*** DATASET RECORDS ***

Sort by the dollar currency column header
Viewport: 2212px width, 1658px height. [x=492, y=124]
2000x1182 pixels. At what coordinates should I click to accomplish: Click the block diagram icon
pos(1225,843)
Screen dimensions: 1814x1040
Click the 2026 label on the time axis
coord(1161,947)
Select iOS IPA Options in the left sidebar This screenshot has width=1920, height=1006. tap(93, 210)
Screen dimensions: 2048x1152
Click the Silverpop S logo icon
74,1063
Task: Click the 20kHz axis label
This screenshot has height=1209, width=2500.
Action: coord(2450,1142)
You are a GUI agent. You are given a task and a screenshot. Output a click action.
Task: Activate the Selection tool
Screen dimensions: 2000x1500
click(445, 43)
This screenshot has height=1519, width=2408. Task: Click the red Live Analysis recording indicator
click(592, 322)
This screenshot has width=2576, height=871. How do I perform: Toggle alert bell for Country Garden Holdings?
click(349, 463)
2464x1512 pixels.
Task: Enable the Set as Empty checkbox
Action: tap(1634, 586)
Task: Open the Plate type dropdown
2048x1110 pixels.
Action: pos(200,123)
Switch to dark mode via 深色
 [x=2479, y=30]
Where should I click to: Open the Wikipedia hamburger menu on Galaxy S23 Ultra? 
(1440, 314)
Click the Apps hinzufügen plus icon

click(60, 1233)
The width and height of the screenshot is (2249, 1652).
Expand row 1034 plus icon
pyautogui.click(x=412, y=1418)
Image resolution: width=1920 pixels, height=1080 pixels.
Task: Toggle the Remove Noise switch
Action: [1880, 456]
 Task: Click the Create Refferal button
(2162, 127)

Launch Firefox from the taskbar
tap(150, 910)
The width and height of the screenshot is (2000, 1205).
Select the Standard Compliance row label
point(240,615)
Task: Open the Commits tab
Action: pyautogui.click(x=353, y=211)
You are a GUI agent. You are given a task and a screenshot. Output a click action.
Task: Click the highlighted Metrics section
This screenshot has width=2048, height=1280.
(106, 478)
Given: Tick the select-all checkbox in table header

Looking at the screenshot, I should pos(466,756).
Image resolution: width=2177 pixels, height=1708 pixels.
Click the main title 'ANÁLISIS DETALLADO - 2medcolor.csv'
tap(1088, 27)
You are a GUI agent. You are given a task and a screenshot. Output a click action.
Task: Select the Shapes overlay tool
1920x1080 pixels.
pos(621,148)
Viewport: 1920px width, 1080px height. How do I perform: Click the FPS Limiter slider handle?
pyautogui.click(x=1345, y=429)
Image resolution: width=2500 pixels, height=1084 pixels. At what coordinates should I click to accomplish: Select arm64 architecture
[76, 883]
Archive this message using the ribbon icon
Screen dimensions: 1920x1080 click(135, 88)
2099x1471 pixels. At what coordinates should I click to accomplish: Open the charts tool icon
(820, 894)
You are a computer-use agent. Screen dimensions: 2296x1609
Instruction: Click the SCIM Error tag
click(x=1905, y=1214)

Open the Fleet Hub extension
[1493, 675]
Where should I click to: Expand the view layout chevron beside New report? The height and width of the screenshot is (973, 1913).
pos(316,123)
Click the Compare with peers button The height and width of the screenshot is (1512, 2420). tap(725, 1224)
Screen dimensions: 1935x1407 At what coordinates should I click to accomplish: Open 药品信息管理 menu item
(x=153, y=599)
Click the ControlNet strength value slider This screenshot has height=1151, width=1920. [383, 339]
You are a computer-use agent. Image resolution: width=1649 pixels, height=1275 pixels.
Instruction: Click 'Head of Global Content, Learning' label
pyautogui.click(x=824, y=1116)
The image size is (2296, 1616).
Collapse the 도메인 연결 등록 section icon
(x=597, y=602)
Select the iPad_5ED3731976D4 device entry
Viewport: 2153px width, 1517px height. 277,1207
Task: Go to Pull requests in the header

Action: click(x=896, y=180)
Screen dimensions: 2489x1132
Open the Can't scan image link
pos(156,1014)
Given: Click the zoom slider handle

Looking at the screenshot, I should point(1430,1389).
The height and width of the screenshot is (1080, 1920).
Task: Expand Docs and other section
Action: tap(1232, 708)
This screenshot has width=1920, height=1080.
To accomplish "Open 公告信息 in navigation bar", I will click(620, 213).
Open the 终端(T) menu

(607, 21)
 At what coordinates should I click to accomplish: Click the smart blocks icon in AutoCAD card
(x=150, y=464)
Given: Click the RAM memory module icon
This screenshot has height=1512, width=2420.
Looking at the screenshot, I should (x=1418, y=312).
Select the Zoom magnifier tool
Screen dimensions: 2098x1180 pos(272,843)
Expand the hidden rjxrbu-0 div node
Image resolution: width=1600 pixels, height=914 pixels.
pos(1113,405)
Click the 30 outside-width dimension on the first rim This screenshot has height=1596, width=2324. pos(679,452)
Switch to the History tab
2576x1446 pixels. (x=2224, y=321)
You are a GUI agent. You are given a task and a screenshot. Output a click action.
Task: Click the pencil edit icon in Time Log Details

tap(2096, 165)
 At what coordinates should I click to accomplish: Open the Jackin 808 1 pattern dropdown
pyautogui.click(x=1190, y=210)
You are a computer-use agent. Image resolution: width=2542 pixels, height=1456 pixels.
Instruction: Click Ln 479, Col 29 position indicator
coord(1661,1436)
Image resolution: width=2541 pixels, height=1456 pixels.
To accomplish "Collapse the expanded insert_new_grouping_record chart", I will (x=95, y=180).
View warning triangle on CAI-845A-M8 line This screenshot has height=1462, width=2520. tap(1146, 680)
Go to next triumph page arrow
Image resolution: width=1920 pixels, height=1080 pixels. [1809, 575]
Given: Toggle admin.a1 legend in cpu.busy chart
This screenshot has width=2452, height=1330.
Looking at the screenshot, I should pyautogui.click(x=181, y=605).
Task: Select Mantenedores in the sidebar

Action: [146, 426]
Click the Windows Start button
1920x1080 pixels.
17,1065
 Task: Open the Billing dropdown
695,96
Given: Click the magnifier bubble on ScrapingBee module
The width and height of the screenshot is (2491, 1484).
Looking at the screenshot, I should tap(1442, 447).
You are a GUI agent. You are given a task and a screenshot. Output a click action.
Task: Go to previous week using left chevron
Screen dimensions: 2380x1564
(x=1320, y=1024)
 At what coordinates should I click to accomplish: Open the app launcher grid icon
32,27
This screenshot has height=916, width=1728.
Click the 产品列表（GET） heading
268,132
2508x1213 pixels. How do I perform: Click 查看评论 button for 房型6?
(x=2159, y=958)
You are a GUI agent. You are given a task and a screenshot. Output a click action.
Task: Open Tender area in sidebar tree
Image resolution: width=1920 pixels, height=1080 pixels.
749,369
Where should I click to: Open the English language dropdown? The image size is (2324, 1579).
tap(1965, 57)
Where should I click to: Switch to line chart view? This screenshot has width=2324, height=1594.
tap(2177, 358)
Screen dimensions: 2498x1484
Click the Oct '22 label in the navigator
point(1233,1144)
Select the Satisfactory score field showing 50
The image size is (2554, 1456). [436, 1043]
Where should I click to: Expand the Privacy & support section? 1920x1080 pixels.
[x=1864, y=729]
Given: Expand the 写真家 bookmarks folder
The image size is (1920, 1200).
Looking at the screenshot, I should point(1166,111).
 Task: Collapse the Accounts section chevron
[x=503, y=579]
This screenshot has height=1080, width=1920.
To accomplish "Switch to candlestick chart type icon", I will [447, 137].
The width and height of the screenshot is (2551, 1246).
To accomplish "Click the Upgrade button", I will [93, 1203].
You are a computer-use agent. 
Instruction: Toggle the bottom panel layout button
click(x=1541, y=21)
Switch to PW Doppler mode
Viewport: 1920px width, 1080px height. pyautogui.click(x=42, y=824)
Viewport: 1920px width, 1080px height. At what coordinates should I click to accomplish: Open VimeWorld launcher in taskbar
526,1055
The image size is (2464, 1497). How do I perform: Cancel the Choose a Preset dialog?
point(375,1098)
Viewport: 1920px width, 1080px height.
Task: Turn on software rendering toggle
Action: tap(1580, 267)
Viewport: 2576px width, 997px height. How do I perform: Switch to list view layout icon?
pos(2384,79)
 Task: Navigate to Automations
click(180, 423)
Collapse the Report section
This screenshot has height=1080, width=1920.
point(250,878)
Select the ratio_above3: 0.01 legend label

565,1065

*** End of DATASET RECORDS ***

PROBLEM TO SOLVE: How many lines in the entries contain the string "module"? Answer with the number only.

ANSWER SPACE: 2